Pountneys Entdeckung führt zu weiterer Inszenierung von „Die Passagierin”

Weinberg-Oper und Geschichte der KZ-Überlebenden Zofia Posmysz stehen erneut im Fokus.
Graz, Bregenz Die Oper „Die Passagierin“ wird bei der Betrachtung der Leistungen, mit denen David Pountney in seiner Zeit als Intendant der Bregenzer Festspiele das Kulturunternehmen prägte, immer im Mittelpunkt stehen. Mit der szenischen Erstaufführung des Werks von Mieczyslaw Weinberg (1919-1996) im Sommer 2020 löste Pountney nicht nur ein internationales Interesse an den Arbeiten des beinahe in Vergessenheit geratenen Komponisten aus, er konfrontierte auch mit einem Aspekt deutsch-österreichischer Geschichte bzw. mit Verbrechen und Verdrängung. Das Libretto von Alexander Medwedew (1927-2010) basiert auf der Novelle von Zofia Posmysz (geb. 1923), in der die Schriftstellerin nicht nur die grauenvollen Jahre im KZ Auschwitz schildert, sondern auch eine spätere fiktive Begegnung mit ihrer ehemaligen Aufseherin, die nie zur Verantwortung gezogen wurde.

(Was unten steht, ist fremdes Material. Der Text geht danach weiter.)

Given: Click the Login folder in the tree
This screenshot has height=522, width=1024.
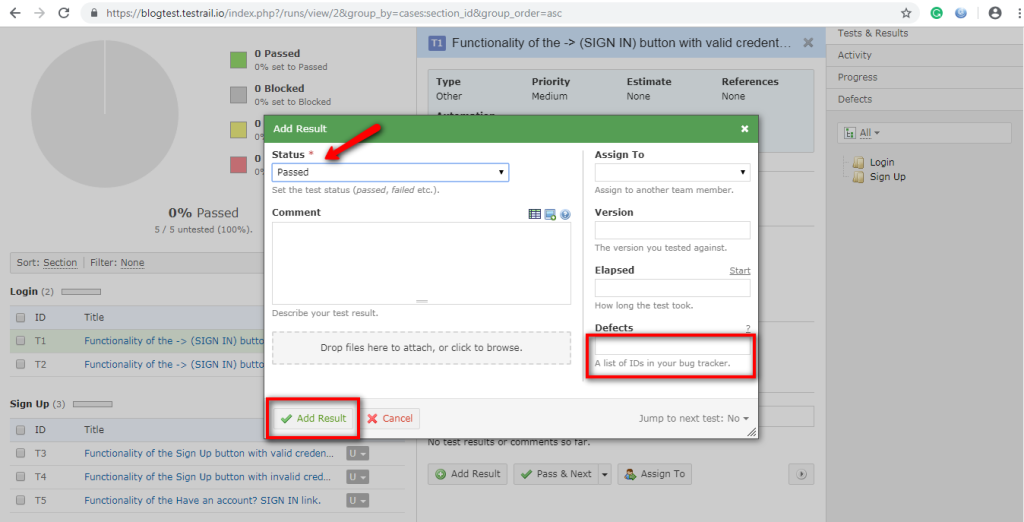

Die Bregenzer Inszenierung von David Pountney wurde an mehreren Orten in den USA, in London, Warschau und Tel Aviv gezeigt und steht demnächst in Madrid auf dem Programm. Mehrere Bühnen haben eigene Inszenierungen realisiert, darunter die Oper Frankfurt.
Demnächst in Madrid
In Graz wird “Die Passagierin” nun von Nadja Loschky umgesetzt, die musikalische Leitung der Neuproduktion übernimmt Oksana Lyniv. Die Premiere findet am 14. März statt. Das Opernhaus hat einige Rahmenveranstaltungen angekündigt. Man wird sich unter anderem in einer Ausstellung mit dem Leben und dem Werk von Zofia Posmysz beschäftigen, aber auch mit dem Schicksal von Künstlern und Künstlerinnen während der NS-Zeit in der Steiermark.
Premiere der Oper “Die Passagierin” von Weinberg nach der Novelle von Zofia Posmysz in der Neuinszenierung von Nadja Loschky am 14. März an der Oper Graz.